Exactly as given, restate each record that follows.

------------------------------------------------

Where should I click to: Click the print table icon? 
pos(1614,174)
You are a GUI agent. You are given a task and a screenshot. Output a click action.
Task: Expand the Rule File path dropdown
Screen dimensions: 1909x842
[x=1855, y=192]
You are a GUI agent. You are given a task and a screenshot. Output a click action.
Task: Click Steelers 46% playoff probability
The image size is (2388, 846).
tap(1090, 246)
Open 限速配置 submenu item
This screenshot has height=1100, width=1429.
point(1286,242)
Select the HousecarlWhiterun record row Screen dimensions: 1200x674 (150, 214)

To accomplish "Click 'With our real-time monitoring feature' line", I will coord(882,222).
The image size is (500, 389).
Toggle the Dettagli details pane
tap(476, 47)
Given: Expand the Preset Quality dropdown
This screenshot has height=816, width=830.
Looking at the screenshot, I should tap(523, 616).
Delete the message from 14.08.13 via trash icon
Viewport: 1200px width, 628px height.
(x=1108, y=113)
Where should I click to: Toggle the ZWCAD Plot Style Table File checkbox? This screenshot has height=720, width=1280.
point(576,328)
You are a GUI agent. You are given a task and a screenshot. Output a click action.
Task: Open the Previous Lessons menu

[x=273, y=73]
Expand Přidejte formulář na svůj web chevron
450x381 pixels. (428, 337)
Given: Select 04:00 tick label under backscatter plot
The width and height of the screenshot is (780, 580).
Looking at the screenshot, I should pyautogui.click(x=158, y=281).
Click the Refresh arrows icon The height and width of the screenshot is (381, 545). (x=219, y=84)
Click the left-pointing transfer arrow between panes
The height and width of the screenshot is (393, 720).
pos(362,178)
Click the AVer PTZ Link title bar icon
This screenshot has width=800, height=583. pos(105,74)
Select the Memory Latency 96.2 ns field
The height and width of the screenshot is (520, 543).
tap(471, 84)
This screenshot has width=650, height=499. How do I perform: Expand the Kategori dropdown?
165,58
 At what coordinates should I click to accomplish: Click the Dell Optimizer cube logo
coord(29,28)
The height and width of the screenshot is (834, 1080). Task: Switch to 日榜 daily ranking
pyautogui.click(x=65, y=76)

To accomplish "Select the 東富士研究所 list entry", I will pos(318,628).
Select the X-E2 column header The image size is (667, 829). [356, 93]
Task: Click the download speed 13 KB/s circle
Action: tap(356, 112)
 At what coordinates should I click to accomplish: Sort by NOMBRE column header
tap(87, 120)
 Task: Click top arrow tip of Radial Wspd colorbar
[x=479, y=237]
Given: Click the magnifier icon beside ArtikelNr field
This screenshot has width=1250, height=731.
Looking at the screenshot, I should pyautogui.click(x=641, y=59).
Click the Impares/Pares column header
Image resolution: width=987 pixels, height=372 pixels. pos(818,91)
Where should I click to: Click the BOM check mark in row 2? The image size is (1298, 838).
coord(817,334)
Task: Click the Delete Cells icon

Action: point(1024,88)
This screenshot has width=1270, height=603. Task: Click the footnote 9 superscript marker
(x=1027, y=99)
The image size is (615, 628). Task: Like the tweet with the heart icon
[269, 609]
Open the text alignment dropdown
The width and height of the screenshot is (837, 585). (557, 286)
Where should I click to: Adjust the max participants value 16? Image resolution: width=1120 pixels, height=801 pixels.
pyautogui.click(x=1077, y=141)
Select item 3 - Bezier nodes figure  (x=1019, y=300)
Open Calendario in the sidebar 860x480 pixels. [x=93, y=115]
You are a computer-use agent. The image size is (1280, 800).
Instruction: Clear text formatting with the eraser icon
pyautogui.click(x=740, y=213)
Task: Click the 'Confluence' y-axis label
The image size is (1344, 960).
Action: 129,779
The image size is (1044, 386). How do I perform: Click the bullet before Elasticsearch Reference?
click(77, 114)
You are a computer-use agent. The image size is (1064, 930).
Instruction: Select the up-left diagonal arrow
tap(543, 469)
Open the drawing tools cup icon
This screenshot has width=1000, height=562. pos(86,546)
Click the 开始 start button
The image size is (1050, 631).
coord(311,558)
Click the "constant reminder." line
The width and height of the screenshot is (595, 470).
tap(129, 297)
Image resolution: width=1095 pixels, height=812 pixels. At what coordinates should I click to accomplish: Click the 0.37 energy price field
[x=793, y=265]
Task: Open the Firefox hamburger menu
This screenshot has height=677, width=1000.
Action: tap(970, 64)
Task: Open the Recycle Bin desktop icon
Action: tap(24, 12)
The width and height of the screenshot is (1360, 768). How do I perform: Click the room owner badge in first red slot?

------------------------------------------------

● SOLVED PROBLEM:
Where should I click to: Click the print table icon? 
pos(1614,174)
You are a GUI agent. You are given a task and a screenshot. Output a click action.
Task: Expand the Rule File path dropdown
Screen dimensions: 1909x842
[x=1855, y=192]
You are a GUI agent. You are given a task and a screenshot. Output a click action.
Task: Click Steelers 46% playoff probability
The image size is (2388, 846).
tap(1090, 246)
Open 限速配置 submenu item
This screenshot has height=1100, width=1429.
point(1286,242)
Select the HousecarlWhiterun record row Screen dimensions: 1200x674 (150, 214)

To accomplish "Click 'With our real-time monitoring feature' line", I will coord(882,222).
The image size is (500, 389).
Toggle the Dettagli details pane
tap(476, 47)
Given: Expand the Preset Quality dropdown
This screenshot has height=816, width=830.
Looking at the screenshot, I should tap(523, 616).
Delete the message from 14.08.13 via trash icon
Viewport: 1200px width, 628px height.
(x=1108, y=113)
Where should I click to: Toggle the ZWCAD Plot Style Table File checkbox? This screenshot has height=720, width=1280.
point(576,328)
You are a GUI agent. You are given a task and a screenshot. Output a click action.
Task: Open the Previous Lessons menu

[x=273, y=73]
Expand Přidejte formulář na svůj web chevron
450x381 pixels. (428, 337)
Given: Select 04:00 tick label under backscatter plot
The width and height of the screenshot is (780, 580).
Looking at the screenshot, I should pyautogui.click(x=158, y=281).
Click the Refresh arrows icon The height and width of the screenshot is (381, 545). (x=219, y=84)
Click the left-pointing transfer arrow between panes
The height and width of the screenshot is (393, 720).
pos(362,178)
Click the AVer PTZ Link title bar icon
This screenshot has width=800, height=583. pos(105,74)
Select the Memory Latency 96.2 ns field
The height and width of the screenshot is (520, 543).
tap(471, 84)
This screenshot has width=650, height=499. How do I perform: Expand the Kategori dropdown?
165,58
 At what coordinates should I click to accomplish: Click the Dell Optimizer cube logo
coord(29,28)
The height and width of the screenshot is (834, 1080). Task: Switch to 日榜 daily ranking
pyautogui.click(x=65, y=76)

To accomplish "Select the 東富士研究所 list entry", I will pos(318,628).
Select the X-E2 column header The image size is (667, 829). [356, 93]
Task: Click the download speed 13 KB/s circle
Action: tap(356, 112)
 At what coordinates should I click to accomplish: Sort by NOMBRE column header
tap(87, 120)
 Task: Click top arrow tip of Radial Wspd colorbar
[x=479, y=237]
Given: Click the magnifier icon beside ArtikelNr field
This screenshot has width=1250, height=731.
Looking at the screenshot, I should pyautogui.click(x=641, y=59).
Click the Impares/Pares column header
Image resolution: width=987 pixels, height=372 pixels. pos(818,91)
Where should I click to: Click the BOM check mark in row 2? The image size is (1298, 838).
coord(817,334)
Task: Click the Delete Cells icon

Action: point(1024,88)
This screenshot has width=1270, height=603. Task: Click the footnote 9 superscript marker
(x=1027, y=99)
The image size is (615, 628). Task: Like the tweet with the heart icon
[269, 609]
Open the text alignment dropdown
The width and height of the screenshot is (837, 585). (557, 286)
Where should I click to: Adjust the max participants value 16? Image resolution: width=1120 pixels, height=801 pixels.
pyautogui.click(x=1077, y=141)
Select item 3 - Bezier nodes figure  (x=1019, y=300)
Open Calendario in the sidebar 860x480 pixels. [x=93, y=115]
You are a computer-use agent. The image size is (1280, 800).
Instruction: Clear text formatting with the eraser icon
pyautogui.click(x=740, y=213)
Task: Click the 'Confluence' y-axis label
The image size is (1344, 960).
Action: 129,779
The image size is (1044, 386). How do I perform: Click the bullet before Elasticsearch Reference?
click(77, 114)
You are a computer-use agent. The image size is (1064, 930).
Instruction: Select the up-left diagonal arrow
tap(543, 469)
Open the drawing tools cup icon
This screenshot has width=1000, height=562. pos(86,546)
Click the 开始 start button
The image size is (1050, 631).
coord(311,558)
Click the "constant reminder." line
The width and height of the screenshot is (595, 470).
tap(129, 297)
Image resolution: width=1095 pixels, height=812 pixels. At what coordinates should I click to accomplish: Click the 0.37 energy price field
[x=793, y=265]
Task: Open the Firefox hamburger menu
This screenshot has height=677, width=1000.
Action: tap(970, 64)
Task: Open the Recycle Bin desktop icon
Action: tap(24, 12)
The width and height of the screenshot is (1360, 768). How do I perform: Click the room owner badge in first red slot?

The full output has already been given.